Jenks had spent his whole adult life trying to live a life that was decent, but without the superstition of religion. He strived to achieve his goals by using logic and science. But as the Universe would have it, on his very death-bed he was privvy to a simulacrum of the Devil. Satan. Lucifer. The Light-Bringer. Sworn enemy of God. 

Just his luck.

Shit.

Fuckin’ figures.

Lucifer grinned a perfect set of pearly whites. “No, I’m not ‘Lucifer’ in the classical sense. I am the interpretation your damaged mind conjured up so it could understand the communication you’re receiving.” Oh, well is that all? Jenks was sceptical, but it made sense. At least more sense than the supernatural explanation it could have made. “Alright Lucifer ol’ pal, how come I can even perceive you at all? Or perceive anything? The last I checked, I was well into the dying process. For all I know, you’re the last visions of a rotting brain!”, Jenks offered. The faux Lucifer materialized a luxurious chair out of thin air, then sat in it with a genteel flair. “Your brain is currently being kept alive by advanced medical nano-bots of latest design. They can’t rebuild the damaged parts, but they’re able to build new pathways around them to unused, undamaged brain tissues. The nano is then able to ‘re-educate’ your brain into using the undamaged tissues. It is also building new blood vessels to supply these new activated areas. It’s kind of like a rehabilitated epileptic brain that had a hemisphere removed. That is why you aren’t dead, yet.” Again, the perfect teeth flashed.

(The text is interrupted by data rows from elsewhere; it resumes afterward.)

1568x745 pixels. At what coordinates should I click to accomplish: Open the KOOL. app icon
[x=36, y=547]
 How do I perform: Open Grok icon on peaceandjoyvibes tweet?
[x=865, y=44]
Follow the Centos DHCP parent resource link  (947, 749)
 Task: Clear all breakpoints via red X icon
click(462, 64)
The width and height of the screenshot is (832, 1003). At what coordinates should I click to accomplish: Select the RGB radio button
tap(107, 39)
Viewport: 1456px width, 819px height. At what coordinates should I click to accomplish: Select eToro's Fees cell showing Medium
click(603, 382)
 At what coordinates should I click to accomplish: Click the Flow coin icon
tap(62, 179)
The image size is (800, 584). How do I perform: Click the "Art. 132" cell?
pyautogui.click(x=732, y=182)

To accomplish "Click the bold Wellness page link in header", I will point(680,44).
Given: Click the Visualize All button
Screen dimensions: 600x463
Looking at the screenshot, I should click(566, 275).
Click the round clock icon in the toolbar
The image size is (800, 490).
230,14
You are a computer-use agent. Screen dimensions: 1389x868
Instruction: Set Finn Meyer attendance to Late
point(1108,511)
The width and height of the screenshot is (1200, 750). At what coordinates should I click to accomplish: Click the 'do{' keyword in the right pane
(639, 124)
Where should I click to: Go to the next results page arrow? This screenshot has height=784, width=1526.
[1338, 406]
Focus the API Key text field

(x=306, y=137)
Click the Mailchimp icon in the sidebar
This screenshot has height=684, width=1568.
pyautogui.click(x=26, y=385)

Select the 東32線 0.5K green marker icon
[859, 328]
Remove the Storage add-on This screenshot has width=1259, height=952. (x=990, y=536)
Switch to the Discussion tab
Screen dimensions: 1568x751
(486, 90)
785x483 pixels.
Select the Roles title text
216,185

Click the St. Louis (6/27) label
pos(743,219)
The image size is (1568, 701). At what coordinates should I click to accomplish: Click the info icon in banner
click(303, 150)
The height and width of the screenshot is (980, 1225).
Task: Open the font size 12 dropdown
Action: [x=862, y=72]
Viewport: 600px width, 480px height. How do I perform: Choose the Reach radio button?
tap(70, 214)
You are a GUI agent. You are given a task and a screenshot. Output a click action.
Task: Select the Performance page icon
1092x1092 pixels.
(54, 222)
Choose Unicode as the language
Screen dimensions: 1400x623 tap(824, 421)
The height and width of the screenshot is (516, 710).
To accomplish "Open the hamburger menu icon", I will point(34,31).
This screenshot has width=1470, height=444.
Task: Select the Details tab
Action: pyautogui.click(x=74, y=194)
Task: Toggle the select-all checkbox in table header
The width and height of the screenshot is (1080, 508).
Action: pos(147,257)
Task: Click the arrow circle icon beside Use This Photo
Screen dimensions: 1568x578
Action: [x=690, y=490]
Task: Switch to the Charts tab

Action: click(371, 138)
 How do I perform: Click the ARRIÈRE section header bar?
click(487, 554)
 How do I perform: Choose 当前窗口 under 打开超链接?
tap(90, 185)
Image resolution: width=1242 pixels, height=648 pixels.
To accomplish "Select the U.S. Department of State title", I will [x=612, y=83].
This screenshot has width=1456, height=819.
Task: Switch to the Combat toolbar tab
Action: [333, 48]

Jenks gulped mentally. He was plainly over his head here. He had written several stories over the years about the possibility of uber-beings. It didn’t matter if this creature was some kind of super AI, or ‘The Bringer of Light’ himself. The being clearly had him in its thrall. There wasn’t much Jenks could do about it. But it was obvious the creature went out of its way to stop his death long enough for some kind of visit. 

He was pretty certain it wasn’t out of altruism.

It wanted something.

And the damn thing could read his thoughts.

Oh man.

“Yes, quite correct Mr. Jenks, your powers of deduction remain intact. That can be of great service to us. And what I am prepared to offer you on my client’s behalf is infinitely better than the cryogenic preservation of your head your family was so upset about. The offer, if you accept, is a certainty.”

Now the creature had Jenks’ undivided attention. Hell, ‘Lucifer’ had his attention when he said “us”. “Alright Luke ol’ buddy, y’know you have my attention. What are you offering me this night to cheat The Reaper of his prize? What are you offering me in exchange for my ‘soul’?’

The beautiful being leaned forward in his simulated exalted seat, a sardonic crooked smile crossed his visage that suddenly sent chills through what was left of Jenks’ natural meat brain.

“A job Mr. Jenks. We’re offering you a job.”